In previous section we derived cost function for linear regression using Maximum Likelihood Estimation (MLE) and in the process we made few assumptions. These assumptions are also the assumptions of Ordinary Least Squared (OLS) Linear Regression. Let us list them down once again here:

- **Linearity** : The relationship between target variable and dependent variable(s) is linear in parameters
- **Normality** : The target variable is normally distributed which extends from the assumption that error is white noise
- **Data is random sample from the population** : The data points are independent and identically distributed (IID)
- **Spherical errors** : The error is homoscedasticity and no serial correlation. This means that there error have same finite variance and are not correlation
- **No perfect multicollinearity** : There is no linear dependence in the independent variables. i.e the design matrix has full rank
- **Strict exogeneity** : There is no correlation between errors and independent variables or the expectation of errors conditioned on the design matrix is zero

# Linearity

The linearity in Linear Regression is being linear in parameters or coefficients.
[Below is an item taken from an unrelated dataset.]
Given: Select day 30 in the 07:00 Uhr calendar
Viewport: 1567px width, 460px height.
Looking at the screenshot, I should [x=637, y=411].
What is this different types of linearity? Let's have a look at this. But before we dive into different linearities, we should first get familiar with some basic terminologies.
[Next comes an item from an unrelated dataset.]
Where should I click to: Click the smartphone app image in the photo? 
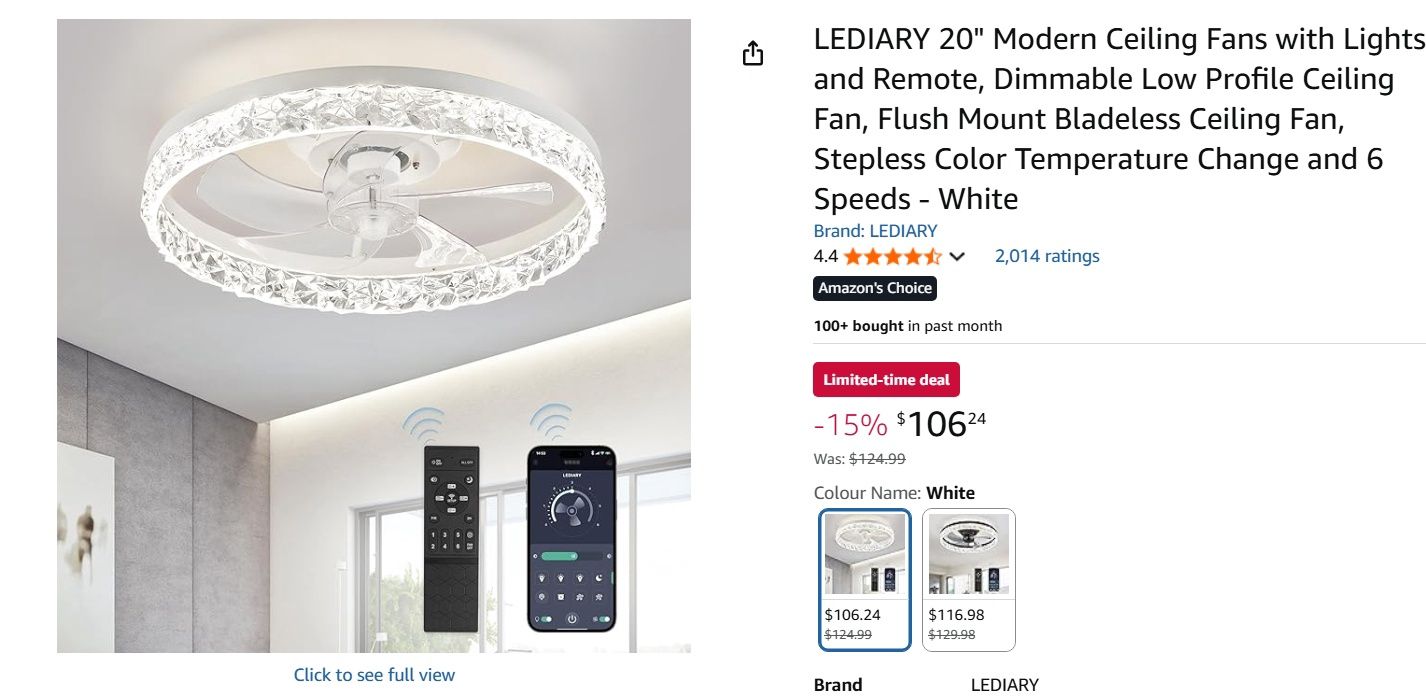coord(571,538)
If we have an equation of type

$$y = \beta_0 + \beta_1 x_1 + \beta_2 x_2 + \dots + \beta_n x_n $$

then $\beta_i$ (i.e. $\beta_0, \beta_1, \beta_2, \dots, \beta_n$) are the parameters/coefficients and $x_i$ (i.e. $x_1, x_2, \dots, x_n$) are variables

## Linear in parameters

A model is **linear in parameters** if the parameters (the coefficients we are estimating) appear in a linear way i.e. they are not multiplied or divided by each other, squared, or inside any non-linear function.

\begin{align*}
y &= \beta_0 + \beta_1 x_1 + \beta_2 x_2 \\
y &= \beta_0 + \beta_1 x_1^2 + \beta_2 x_2^3 \\
y &= \beta_0 + \beta_1 \log{x_1} + \beta_2 \exp{x_2}
\end{align*}

All the above models are linear in parameters even though variables have higher degree or have some non-linear functions.

Whereas, models like

\begin{align*}
y &= (\beta_0 + \beta_1 x_1)^2 \\
y &= \beta_0 + \exp{\beta_1 x_1}
\end{align*}

will be non-linear is parameters because these will have either higher degree or some non-linear function associated with the parameters

## Linear in variable

A model is **linear in variables** if the predictors (the x’s) all appear to the first power — no transformations like squares, logs, exponentials, etc.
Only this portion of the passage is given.